Is anybody on here using Fedora for Gnome development (silly question, I know)? If so, can you point me to a web page that describes how to setup Fedora specifically?
I followed some instructions I was given that seems to get things working, but then causes a problem with my day job development. It installs python3 which interferes with the building of my main project's shared libraries, which want Python 2.7 libraries.
Any help is appreciated.
On Mon, Apr 1, 2013 at 9:17 PM, Darryl L. Pierce mcpierce@gmail.com wrote:
Is anybody on here using Fedora for Gnome development (silly question, I know)?
Yes ...
If so, can you point me to a web page that describes how to setup Fedora specifically?
Use jhbuild (https://live.gnome.org/Jhbuild) you don't really have to change much on your system (just installing compiler toolchain etc). jhbuild can install required packages from the repos (sysdeps) or just build them from source (handy if iyou need a newer version which is not yet packaged).
It does not touch your system at all (builds everything in a folder inside your homedir).
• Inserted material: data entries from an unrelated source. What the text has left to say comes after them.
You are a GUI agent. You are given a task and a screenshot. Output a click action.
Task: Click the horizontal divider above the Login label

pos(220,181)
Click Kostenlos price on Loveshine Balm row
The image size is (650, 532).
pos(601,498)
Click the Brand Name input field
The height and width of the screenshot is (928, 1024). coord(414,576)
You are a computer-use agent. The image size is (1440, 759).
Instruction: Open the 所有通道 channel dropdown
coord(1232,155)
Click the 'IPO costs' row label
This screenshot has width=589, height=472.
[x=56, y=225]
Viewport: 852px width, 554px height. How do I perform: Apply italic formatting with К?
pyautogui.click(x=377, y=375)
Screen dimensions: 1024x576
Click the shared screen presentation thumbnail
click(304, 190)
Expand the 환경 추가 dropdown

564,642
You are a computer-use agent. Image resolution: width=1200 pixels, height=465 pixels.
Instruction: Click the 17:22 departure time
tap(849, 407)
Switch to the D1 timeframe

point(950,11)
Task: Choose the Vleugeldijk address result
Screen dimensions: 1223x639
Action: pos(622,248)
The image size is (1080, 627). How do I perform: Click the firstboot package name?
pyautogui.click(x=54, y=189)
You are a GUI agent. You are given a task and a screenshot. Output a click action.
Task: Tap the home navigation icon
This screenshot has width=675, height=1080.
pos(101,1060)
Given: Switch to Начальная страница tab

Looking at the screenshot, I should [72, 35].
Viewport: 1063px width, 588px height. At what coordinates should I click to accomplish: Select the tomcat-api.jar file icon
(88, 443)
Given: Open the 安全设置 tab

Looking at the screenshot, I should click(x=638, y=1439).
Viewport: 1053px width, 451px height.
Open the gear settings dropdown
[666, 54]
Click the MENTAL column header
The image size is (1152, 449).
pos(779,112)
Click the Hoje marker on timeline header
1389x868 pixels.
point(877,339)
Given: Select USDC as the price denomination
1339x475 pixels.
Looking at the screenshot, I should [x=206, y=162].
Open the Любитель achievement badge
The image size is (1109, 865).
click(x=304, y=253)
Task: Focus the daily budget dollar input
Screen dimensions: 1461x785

On Mon, Apr 01, 2013 at 10:08:31PM +0200, drago01 wrote:
On Mon, Apr 1, 2013 at 9:17 PM, Darryl L. Pierce mcpierce@gmail.com wrote:
Is anybody on here using Fedora for Gnome development (silly question, I know)?
Yes ...
If so, can you point me to a web page that describes how to setup Fedora specifically?
Use jhbuild (https://live.gnome.org/Jhbuild) you don't really have to change much on your system (just installing compiler toolchain etc). jhbuild can install required packages from the repos (sysdeps) or just build them from source (handy if iyou need a newer version which is not yet packaged).
It does not touch your system at all (builds everything in a folder inside your homedir).
When I ran this (which is where I ran into problems) jhbuild installs python3 and its dependencies, which is what's borking my day job development.
On Mon, 2013-04-01 at 16:26 -0400, Darryl L. Pierce wrote:
When I ran this (which is where I ran into problems) jhbuild installs python3 and its dependencies, which is what's borking my day job development.
That's odd. How did you install jhbuild?
Oh...did you run "jhbuild bootstrap"? Don't do that. If you did, delete your build directory and start over.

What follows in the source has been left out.